Text provided:
# REINFORCE: Vanilla Policy Gradient

In this exercise we want to implement the REINFORCE policy-gradient method to solve a reinforcement learning problem.

In order to develop the algorithm, we need:
* a function approximation (neural network) to calculate the _policy_ from the observation,
* to sample episodes and calculate the returns (or a similar measure),
* calculate the gradient of the return (involves calculating the gradients of the policy)
* apply gradient ascent to change the weights.



In [None]:
!pip install jdc
import numpy as np
import gymnasium as gym
import torch
import torch.nn as nn
import torch.optim as optim
from torch.distributions import Categorical

import matplotlib
import matplotlib.pyplot as plt
import pyglet
import ipywidgets
from IPython import display

%matplotlib inline
import sys

import jdc

## Build the model

Our agent will again use a function to generate the neural network (the model), so that we can call it using different models. For torch we will define this as class that encapsulates the network for the policy (so derived from `nn.Module` and uses a method act to calculate the action which can then be used directly in the agent.

For the loss calculation later, we will need not only the selected action, but also the (log) probability of the selected action and the gradient on it. We should make it possible to save this from the policy network. Implement the `act` method so that it return both the selected action and the log of the probability of choosing this action. You can use the method `log_prob` from `Categorical`. For the log_prob, return the tensor from torch instead of the value (i.e. do not use `item`)



In [None]:
# Define the policy network
class PolicyNetwork(torch.nn.Module):
    def __init__(self, observation_space, action_space):
        super(PolicyNetwork, self).__init__()

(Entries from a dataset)
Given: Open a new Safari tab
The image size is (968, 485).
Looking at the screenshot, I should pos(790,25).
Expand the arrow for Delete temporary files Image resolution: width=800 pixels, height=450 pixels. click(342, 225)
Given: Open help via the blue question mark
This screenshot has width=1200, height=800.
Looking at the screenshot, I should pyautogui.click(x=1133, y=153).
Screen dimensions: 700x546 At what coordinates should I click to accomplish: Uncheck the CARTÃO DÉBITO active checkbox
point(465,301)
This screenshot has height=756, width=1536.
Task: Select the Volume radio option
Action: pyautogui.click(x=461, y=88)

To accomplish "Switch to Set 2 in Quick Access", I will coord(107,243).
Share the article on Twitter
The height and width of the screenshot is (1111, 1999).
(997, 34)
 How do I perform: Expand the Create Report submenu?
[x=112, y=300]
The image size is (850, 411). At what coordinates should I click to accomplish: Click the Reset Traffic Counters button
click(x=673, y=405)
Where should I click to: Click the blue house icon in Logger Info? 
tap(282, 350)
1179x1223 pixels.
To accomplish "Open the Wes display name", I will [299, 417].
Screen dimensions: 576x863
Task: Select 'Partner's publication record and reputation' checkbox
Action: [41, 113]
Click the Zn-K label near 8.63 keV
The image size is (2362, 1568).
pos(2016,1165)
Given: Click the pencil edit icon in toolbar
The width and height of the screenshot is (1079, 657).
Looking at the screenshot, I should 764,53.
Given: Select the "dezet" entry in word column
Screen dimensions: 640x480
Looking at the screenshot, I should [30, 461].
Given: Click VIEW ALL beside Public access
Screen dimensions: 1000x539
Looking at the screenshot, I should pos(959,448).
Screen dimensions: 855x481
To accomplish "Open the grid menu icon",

What to do:
• a. In the REINFORCE exercise, what two things should the `act` method return?
• b. Pick up the REINFORCE exercise where it stops and continue it.

Solved problems:
• a. It should return the selected action and the log of the probability of choosing that action.

• b.
        # define a function self.fc that contains the network using nn.Sequential
        # YOUR CODE HERE
        raise NotImplementedError()

    def forward(self, x):
        return self.fc(x)

    def act(self, obs):
        # calculate the action and return it
        # YOUR CODE HERE
        raise NotImplementedError()

In [None]:
environment_name = 'CartPole-v1'
env = gym.make(environment_name, render_mode='rgb_array')
policy = PolicyNetwork(env.observation_space, env.action_space)
obs_sample = env.observation_space.sample()
action, log_prob = policy.act(obs_sample)
print(action, log_prob)
action_prob = policy.forward(torch.from_numpy(obs_sample).float().unsqueeze(0))
print(action_prob)
assert action == 0 or action == 1

## Agent class

Now we are ready to implement the agent class. We will start with the class definition and the `__init__` method. Check the parameters and the descriptions as they will be used in the implementation. There is one additional array `log_prob` to save the log probabilities of the actions.


In [None]:
class VPGAgent:
    """
    Implementation of (vanilla) policy gradient agent
    """

    def __init__(self, observation_space, action_space,
                 gamma: float = 0.99,
                 learning_rate: float = 0.001):
        """
        Initialize agent
        Args:
            observation_space: the observation space of the environment
            action_space: the action space of the environment
            gamma: the discount factor
            learning_rate: the learning rate
        """
        self.observation_space = observation_space
        self.action_space = action_space
        self.gamma = gamma
        self.learning_rate = learning_rate

        # generate the model
        self.policy_network = PolicyNetwork(observation_space, action_space)
        self.optimizer = optim.Adam(self.policy_network.parameters(), lr=learning_rate)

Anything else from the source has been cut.